1. Field of the Invention
The invention relates to a clock recovery circuit, and in particular to an EFM clock recovery circuit capable of automatically adjusting the frequency range of a voltage-controlled oscillator.
2. Description of the Related Art
In general, if an optical disc is rotated in a constant angle speed by an optical disk drive, the linear speeds at the inner and outer tracks of the optical disc are different. Under this condition, the frequencies of the EFM (Eight To Fourteen Modulation) signals at the different tracks read by the optical disk drive are not the same. In order to correctly read the information at different zones (tracks) of the optical disc, the optical disk drive has to adopt a clock recovery circuit (or a phase-locked loop circuit) to generate clocks in synchronization with the EFM signals.
FIG. 1 shows a typical EFM clock recovery circuit. The clock recovery circuit 100 includes a phase detector 101, a frequency detector 102, a charge pump 103 connected to the phase detector 101 and the frequency detector 102, a loop filter 104 connected to the charge pump 103, a voltage-controlled oscillator (hereinafter referred to as VCO) 107 for receiving the control voltage VT of the loop filter 104, and a frequency divider 106 for dividing the frequency of the clock FCO outputted from the VCO 107. Since the functions of the clock recovery circuit 100, phase detector 101, frequency detector 102, charge pump 103, loop filter 104, VCO 107 and frequency divider 106 are the same as those of a typical phase-locked loop (PLL) circuit, detailed descriptions thereof are omitted. In addition, the clock recovery circuit 100 further includes a digital-analog converter (hereinafter referred to as DAC) 105. The DAC 105 converts data outputted from the look-up table 105′ into an analog voltage RVT according to the data that is to be read by the optical disk drive and corresponds to the zone of the optical disc. Then, the analog voltage RVT is outputted to the VCO 107 so as to control the frequency range of the VCO 107. The look-up table 105′ is controlled by a control signal, thereby outputting data corresponding to the zone of the optical disc.
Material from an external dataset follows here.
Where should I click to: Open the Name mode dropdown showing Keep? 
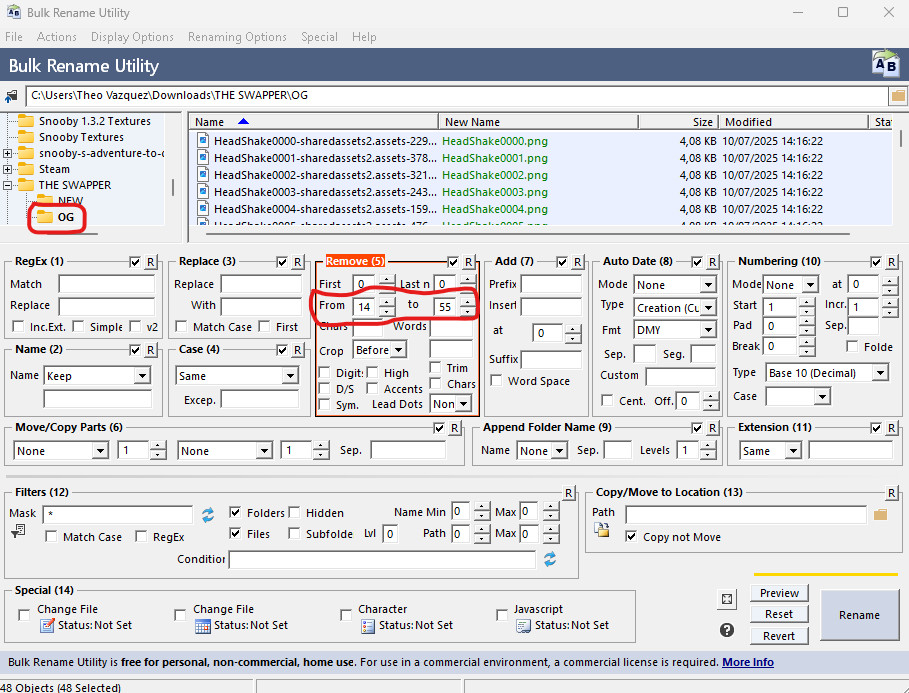(141, 376)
However, the clock recovery circuit 100 as shown in FIG. 1 has some drawbacks. First, if the pickup head of the optical disk drive moves to an incorrect zone, the DAC 105 cannot be updated to correct data. Thus, the VCO 107 may be saturated because the optical disk drive cannot read correct addresses. Under this condition, the optical disk drive has to be reset. Second, since the look-up table 105′ only records the relationship between the zones and frequencies, the tuning voltage VT varies with the speed variation of the spindle motor when the speed of the spindle motor of the optical disk drive becomes unstable. However, the output from the DAC 105 will never change and the VCO 107 will thus be saturated.